- PAGE EXCERPT
····················

The classes, which began anew in December, are drawing a wide variety of would-be produce farmers, including people with large gardens; 1 in 10 students is a farmer who now grows corn or the other common field crop, soybeans.
Corn farmers who have made the switch say that for all the added work, growing fruits and vegetables is incredibly rewarding in ways other than profits. Tim B. Slepicka, who attended the classes, slid into the booth of a diner last summer in St. Charles, Ill., about an hour’s drive west of Chicago, to talk about his budding conversion from corn. But first he plunked his day’s pickings on the table with a huge grin. “Just taste this cucumber,” he said, gnawing one in his other hand.

····················

- DATASET CONTENT
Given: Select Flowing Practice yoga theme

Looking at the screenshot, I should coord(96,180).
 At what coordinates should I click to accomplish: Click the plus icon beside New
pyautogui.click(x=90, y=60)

····················

- WORK TO COMPLETE
• 1. List every place name that appears in the produce-farming article.
• 2. Write the next part of the produce-farming article, starting after its final sentence.

- ANSWERS FOR THIS EXERCISE
• 1.
St. Charles
Ill.
Chicago

• 2.
To these he added tomatoes, a variety called Mountain Fresh, and some just-picked ears of raw sweet corn for eating, which he did, right there in the booth. To Mr. Slepicka, perhaps the biggest benefit of seeing more local produce being grown by farmers like himself is the prospect of offering shoppers not only higher quality food, but perhaps even lower prices through direct marketing. A 2009 survey in Iowafound that the mean price for a pound of vegetables at farmers’ markets was comparable to that of nonlocal produce sold by grocery stores. With organic produce, informal surveys have found that farmers’ markets and C.S.A.’s can even beat store prices.
“It’s a good feeling,” he said. “Especially knowing that one in six people are using food stamps. They’re looking for the least expensive calorie possible, and why should a pound of tomatoes — which are basically seed, dirt and water — have to cost as much or more than a frozen meal?”